Image courtesy of the Irish Architectural Archive
In 1825 John Smith Barry had extensive landscaping works carried out to create Fota Island Demesne in Cork. The Demense included parkland areas, plantations, and elaborate walled and formal gardens, to the north and east of the newly enlarged Fota House. Four separate walled gardens, covering approximately 5 acres, were in evidence on the 1841 Ordnance Survey. This map is interesting as it shows a building, possibly an earlier conservatory, forming the fourth side of the walled garden nearest the house The Pleasure Gardens. A long rectangular garden was in use as an orchard and the other three gardens had highly decorative formal layouts. The arboretum commenced by John's son, James Hugh Smith Barry, around 1847 extended right up to the walled gardens, incorporating the area of the earlier formal garden by 1862-70. A number of additional glasshouses, vineries and frame yards had been added to the northern-most section of the walled gardens to ensure a continuous supply of exotic fruits vegetables and flowers for the house and formal garden displays. Walled gardens of the period were generally more decorative nearer the house and more productive further away. Gardening skills were highly valued and a head gardener’s house had been built in the corner of the walled orchard by this time. From around 1863 Arthur Hugh Smith Barry (later Lord Barrymore ) continued his father's work planting the arboretum with native and exotic species, and developed new features
in the gardens, including significant developments to the walled Pleasure Gardens. He also built a new classicalstyle Orangery (recently restored by the OPW) on an axis with the house and new terraces, steps and paths connecting to the south and east sides of the house. Arthur Hugh removed the old conservatory from the south side of the Pleasure Gardens and replaced it with a high yew hedge with new ornamental gates and stone piers, which were erected in 1890 in memory of his first wife, Lady Mary Smith Barry. These gates formed the new entrance to the Pleasure Gardens on the main central garden axis leading to the classical temple on the south wall and ornamental pond in the centre of the garden, which can all still be seen today. By 1898 the garden had been divided into two compartments by a further yew hedge.

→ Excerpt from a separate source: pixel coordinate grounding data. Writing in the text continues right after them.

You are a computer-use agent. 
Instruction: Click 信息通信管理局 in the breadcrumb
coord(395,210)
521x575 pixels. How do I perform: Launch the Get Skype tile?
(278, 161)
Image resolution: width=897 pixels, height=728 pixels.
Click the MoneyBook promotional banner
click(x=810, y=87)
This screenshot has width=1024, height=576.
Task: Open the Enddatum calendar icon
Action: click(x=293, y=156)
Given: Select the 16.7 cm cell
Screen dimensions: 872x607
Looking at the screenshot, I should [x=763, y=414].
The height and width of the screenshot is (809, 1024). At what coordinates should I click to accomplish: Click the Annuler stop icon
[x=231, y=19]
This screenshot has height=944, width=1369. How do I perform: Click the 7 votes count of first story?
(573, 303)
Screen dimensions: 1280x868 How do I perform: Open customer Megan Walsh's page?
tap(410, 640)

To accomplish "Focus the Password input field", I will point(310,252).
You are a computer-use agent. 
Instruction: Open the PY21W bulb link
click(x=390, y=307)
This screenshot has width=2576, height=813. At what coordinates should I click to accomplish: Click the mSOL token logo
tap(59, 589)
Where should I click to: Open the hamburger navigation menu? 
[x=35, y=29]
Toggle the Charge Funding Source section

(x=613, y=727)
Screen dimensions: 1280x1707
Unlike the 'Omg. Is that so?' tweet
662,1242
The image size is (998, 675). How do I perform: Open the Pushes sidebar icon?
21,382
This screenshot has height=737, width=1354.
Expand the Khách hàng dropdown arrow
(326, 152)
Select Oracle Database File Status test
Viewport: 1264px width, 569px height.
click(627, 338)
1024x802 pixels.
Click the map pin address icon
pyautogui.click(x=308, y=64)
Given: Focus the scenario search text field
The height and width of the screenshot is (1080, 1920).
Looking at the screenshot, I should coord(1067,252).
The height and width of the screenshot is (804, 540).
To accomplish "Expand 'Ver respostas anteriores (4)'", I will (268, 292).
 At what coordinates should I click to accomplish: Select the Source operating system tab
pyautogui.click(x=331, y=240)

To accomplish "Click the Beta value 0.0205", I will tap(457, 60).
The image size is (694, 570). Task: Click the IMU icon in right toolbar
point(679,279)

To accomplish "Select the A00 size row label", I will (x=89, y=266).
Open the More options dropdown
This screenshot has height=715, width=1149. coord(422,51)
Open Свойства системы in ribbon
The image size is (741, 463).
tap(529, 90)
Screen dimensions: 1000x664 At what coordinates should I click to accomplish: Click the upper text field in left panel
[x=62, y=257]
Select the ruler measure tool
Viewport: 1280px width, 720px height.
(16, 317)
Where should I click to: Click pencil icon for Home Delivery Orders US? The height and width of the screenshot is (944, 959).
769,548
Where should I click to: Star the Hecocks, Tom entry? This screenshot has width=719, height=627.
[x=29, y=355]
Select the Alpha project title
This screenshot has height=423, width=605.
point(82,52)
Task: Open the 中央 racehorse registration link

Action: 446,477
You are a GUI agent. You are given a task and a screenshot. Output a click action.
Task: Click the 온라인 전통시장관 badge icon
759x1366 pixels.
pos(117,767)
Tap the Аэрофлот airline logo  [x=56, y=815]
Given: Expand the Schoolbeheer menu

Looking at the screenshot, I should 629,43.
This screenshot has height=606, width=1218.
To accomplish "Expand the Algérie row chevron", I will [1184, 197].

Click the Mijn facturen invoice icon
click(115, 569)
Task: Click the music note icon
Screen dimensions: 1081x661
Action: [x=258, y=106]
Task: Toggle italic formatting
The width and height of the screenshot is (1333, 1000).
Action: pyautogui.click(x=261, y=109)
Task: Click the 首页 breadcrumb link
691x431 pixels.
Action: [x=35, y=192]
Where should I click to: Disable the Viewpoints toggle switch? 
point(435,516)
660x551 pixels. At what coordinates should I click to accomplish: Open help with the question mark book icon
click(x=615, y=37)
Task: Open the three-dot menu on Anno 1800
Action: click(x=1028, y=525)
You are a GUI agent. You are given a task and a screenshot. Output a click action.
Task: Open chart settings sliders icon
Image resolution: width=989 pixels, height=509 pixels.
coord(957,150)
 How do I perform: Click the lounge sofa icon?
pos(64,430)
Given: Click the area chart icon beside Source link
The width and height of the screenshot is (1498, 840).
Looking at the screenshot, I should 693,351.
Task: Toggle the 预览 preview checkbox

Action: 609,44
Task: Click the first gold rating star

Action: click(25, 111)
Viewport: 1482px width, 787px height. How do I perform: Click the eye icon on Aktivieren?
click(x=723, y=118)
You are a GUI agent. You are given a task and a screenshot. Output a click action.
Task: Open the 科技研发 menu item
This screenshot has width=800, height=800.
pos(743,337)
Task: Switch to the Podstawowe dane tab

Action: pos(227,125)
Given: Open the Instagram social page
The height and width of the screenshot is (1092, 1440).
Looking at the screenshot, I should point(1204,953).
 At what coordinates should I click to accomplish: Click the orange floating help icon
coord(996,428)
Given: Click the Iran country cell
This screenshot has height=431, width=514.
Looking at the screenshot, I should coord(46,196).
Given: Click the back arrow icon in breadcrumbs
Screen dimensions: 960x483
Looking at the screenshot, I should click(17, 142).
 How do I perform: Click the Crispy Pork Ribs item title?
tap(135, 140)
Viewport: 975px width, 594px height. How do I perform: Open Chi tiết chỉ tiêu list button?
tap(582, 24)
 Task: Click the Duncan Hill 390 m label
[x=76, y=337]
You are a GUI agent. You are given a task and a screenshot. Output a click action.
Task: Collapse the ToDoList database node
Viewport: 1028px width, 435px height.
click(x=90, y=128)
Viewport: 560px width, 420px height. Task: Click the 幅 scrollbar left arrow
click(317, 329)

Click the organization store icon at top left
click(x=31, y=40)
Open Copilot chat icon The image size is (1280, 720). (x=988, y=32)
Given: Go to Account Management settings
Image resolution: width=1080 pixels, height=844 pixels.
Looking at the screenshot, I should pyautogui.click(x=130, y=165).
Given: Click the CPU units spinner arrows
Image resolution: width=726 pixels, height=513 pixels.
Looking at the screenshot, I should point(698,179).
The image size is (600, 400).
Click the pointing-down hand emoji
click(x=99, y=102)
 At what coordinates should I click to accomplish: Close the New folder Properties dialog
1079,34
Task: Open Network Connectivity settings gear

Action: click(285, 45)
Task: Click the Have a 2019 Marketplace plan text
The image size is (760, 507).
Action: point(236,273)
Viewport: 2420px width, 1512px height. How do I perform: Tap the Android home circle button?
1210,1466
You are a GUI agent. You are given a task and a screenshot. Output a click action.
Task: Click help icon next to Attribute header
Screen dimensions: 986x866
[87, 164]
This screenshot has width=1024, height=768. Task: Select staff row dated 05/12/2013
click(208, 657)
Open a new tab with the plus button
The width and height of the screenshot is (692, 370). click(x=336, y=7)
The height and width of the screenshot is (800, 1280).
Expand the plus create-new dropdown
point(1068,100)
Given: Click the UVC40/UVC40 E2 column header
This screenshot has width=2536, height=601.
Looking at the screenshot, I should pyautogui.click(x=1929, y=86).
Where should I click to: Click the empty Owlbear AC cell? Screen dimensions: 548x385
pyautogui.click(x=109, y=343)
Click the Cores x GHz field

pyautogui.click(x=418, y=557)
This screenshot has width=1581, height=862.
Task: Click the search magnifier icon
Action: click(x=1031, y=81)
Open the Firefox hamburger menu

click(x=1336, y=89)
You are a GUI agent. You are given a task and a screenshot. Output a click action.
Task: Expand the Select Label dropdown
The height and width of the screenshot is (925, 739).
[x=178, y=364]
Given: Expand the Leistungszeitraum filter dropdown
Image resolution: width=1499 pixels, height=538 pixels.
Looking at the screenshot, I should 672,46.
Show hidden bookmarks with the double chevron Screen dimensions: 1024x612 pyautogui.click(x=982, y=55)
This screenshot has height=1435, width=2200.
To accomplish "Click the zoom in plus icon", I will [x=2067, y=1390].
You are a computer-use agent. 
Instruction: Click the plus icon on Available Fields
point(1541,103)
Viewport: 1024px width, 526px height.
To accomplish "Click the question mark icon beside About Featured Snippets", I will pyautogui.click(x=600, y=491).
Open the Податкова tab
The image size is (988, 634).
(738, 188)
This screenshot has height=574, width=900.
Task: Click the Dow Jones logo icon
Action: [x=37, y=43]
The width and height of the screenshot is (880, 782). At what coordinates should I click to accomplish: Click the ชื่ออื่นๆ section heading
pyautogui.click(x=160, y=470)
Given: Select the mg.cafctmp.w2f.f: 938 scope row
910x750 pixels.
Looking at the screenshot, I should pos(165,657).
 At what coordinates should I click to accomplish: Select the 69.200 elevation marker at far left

On one side were a number of stone steps leading to two sunken areas, one a formal rose garden; directly behind this was a formal cordyline garden. On the other side of the garden the yew hedge was extended to form two further compartments; one was for a tennis court and the other became the site of what was originally called the Italian Garden. An article in Irish Garden Magazine of 1914 refers to a sunken Italian Garden across from the rose garden with paved paths and a fine 15th-century Italian well-head as a centre piece,apparently brought back from Italy by Lady Barrymore in 1910. However, the accompanying
photograph with this article, though an extremely useful view of the Pleasure Gardens did not include a view of the Italian Garden, of which no trace appeared to have survived Major and Mrs Bell (a daughter of Arthur Hugh Smith Barry) came to live at Fota in1937 after it had gone through a period of neglect, and set about restoring the gardens. Mrs Bell carried on the family tradition of adding to the planting in the gardens and arboretum. The walls to the gardens remained intact, and the gardens were generally used productively for fruit and vegetables. The glasshouses however deteriorated further. The Cordyline garden was grassed over and by the 1950's the Rose garden had been reduced in scale . The Pleasure Garden to the east of the house retained their yew hedge compartments until after the estate was sold in 1975 to University College Cork. In the 1980s Fota House, arboretum and about a hundred acres of parkland passed to the Fota Trust and because of the importance of the plant collection,the arboretum and gardens were later brought into state care in the mid-1990s under Park Superintendent Cormac Foley.